§ SET PROBLEM
Reproduce the entries below with each "Open" switched to "Expand" and every other character unchanged. Leave out the pictures.

-------- EXCERPTED DATA --------

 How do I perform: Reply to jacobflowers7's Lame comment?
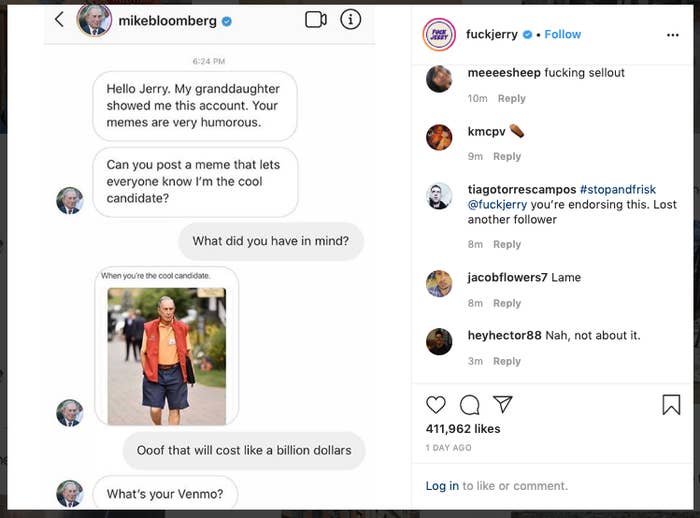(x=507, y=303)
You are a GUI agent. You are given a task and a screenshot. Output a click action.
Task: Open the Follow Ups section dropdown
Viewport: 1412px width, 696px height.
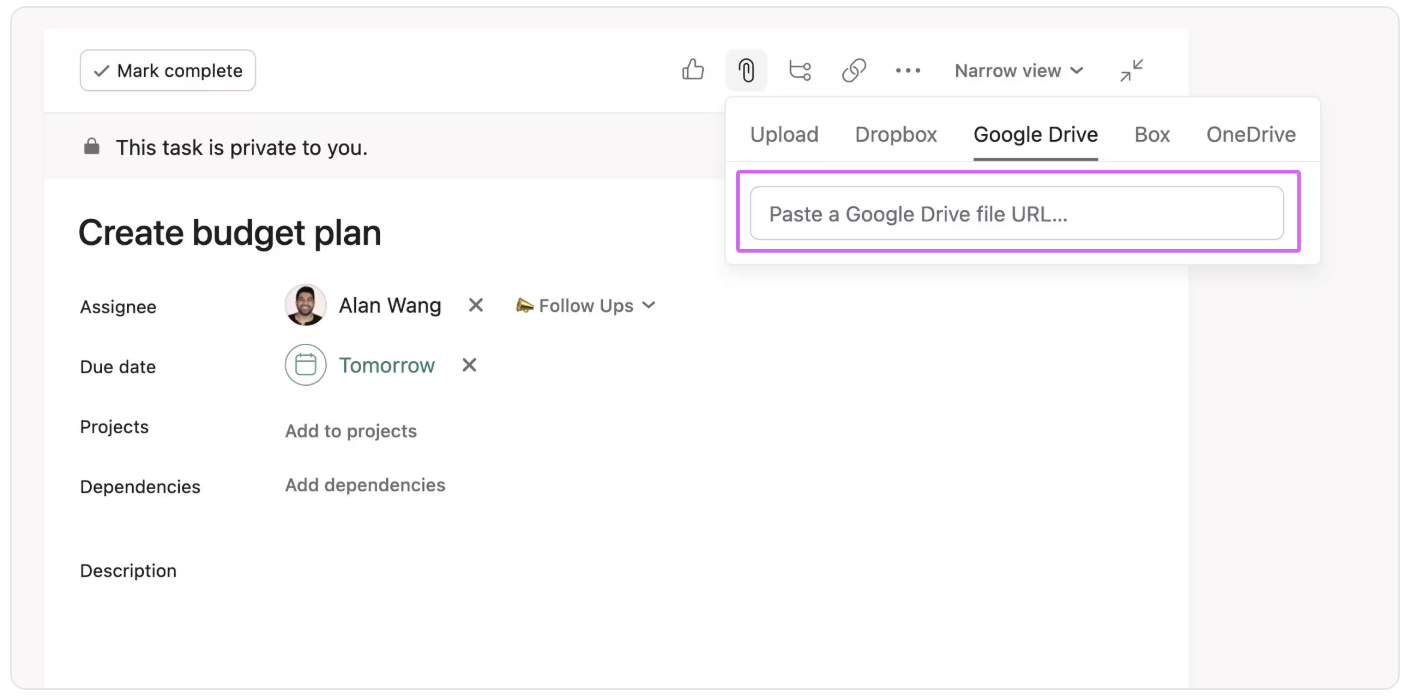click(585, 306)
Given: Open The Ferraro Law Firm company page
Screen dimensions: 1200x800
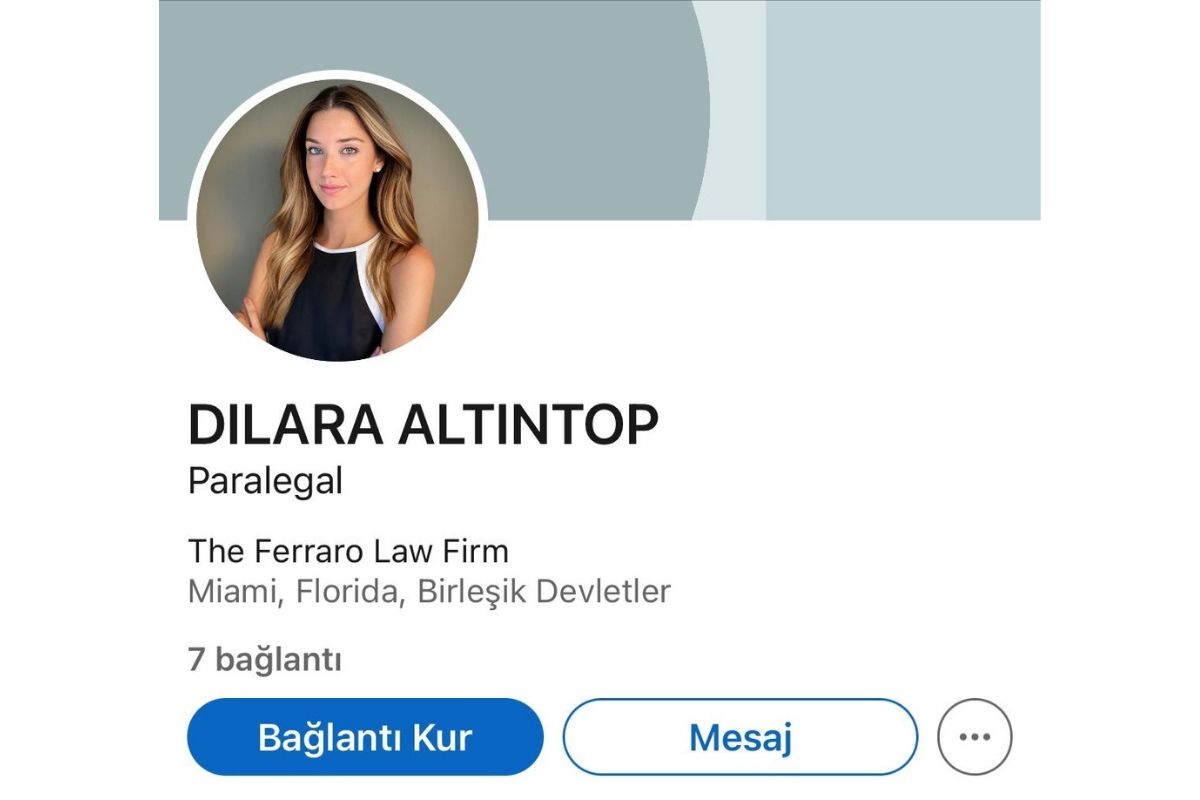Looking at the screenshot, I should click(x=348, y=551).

--------

§ TASK ANSWER
 How do I perform: Reply to jacobflowers7's Lame comment?
(x=507, y=303)
You are a GUI agent. You are given a task and a screenshot. Output a click action.
Task: Expand the Follow Ups section dropdown
Viewport: 1412px width, 696px height.
click(585, 306)
Given: Expand The Ferraro Law Firm company page
Screen dimensions: 1200x800
Looking at the screenshot, I should click(x=348, y=551).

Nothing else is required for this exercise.